The present invention has been shown in the Table,

	Embodiment	Reference	Embodiment	Reference
	1	1	2	2
Molding	E = 4 GPa	E = 4 GPa	E = 6 GPa	E = 6 GPa
material
CA	200 micron	200 micron	300 micron	300 micron
Sag	100 micron	100 micron	200 micron	200 micron
Fillet radius R	110	2	100	30
Buffer	30 micron	30 micron	25 micron	100 micron
thickness
@ edge 4
inclination	15 deg	25 deg	15 deg	0 deg
angle θ
run out zone 7
Length run	70 micron	70 micron	80 micron	80 micron
out zone 7
Cracks in/at	TiO2 SiO2	TiO2 SiO2	TiO2 SiO2	TiO2 SiO2
coat	Dielectric	Dielectric	Dielectric	Dielectric
	No cracks	cracks	No cracks	cracks
Failure in/at	No	Yes	No	Yes
material

The Table shows the results of a design of experiment having different parameters. In “Embodiment 1” and the corresponding Reference the effect of the fillet radius has been shown. In “Embodiment 2” the corresponding Reference the effect of the application of a thinner buffer layer has been shown. The results have been provided in the bottom two rows.

Claims

1. A replication tool for replicating an element from a replication material, the replication tool comprising a replication side, a plurality of cavities on the replication side, each defining the shape of one element or a group of elements, the replication tool further comprising at least one bump portion, protruding, on the replication side, from the cavities, and further comprising means for confining the replication material to a predetermined area of the tool, when the tool is pressed against a substrate, which predetermined area exceeds the desired volume of the element in at least one direction along the surface of the substrate, characterized in that said at least one bump defines a curved surface transition zone having a fillet radius R in a range of 50 micron-500 micron.

2. The replication tool of claim 1, wherein said at least one bump defines a curved surface transition zone having a fillet radius R in a range of 100 micron to 120 micron.

3. The replication tool according to claim 1, wherein each cavity being limited by said curved surface transition zone serving as the bump portion, an inner edge between the cavity and the transition zone, an overflow volume and an outer edge between the transition zone and the overflow volume.

4. The replication tool according to claim 3, wherein said outer edge defines a peripheral resin run out zone with an inclination angle e in a range of 1-35 deg.

5. The replication tool according to claim 4, wherein the length of said peripheral resin run out zone is at least 20 micron, preferably at least 50 micron, preferably in a range of 60-80 micron.

6. The replication tool according to claim 2, wherein the distance between said curved surface transition zone and said substrate, when the tool is pressed against a substrate, is less than 60 micron, preferably in a range of 20-40 micron, said distance being measured at the highest point of said curved surface transition zone.

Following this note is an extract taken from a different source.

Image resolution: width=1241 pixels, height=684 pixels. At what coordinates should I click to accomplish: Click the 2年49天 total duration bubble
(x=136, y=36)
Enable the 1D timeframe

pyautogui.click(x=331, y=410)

7. A method of manufacturing an element by means of a replication tool, comprising the steps of:

providing a replication tool that defines the shape of the element;

providing a substrate;

pressing the replication tool against the substrate, with a replication material in a liquid or viscous or plastically deformable state located between the tool and the substrate;

confining the replication material to a predetermined area of the substrate, which predetermined area exceeds the desired area of the element on the substrate, in at least one direction along the surface of the substrate by less than a predetermined distance;

hardening the replication material to form the element, wherein said replication tool is a replication tool according to anyone or more of the preceding claims.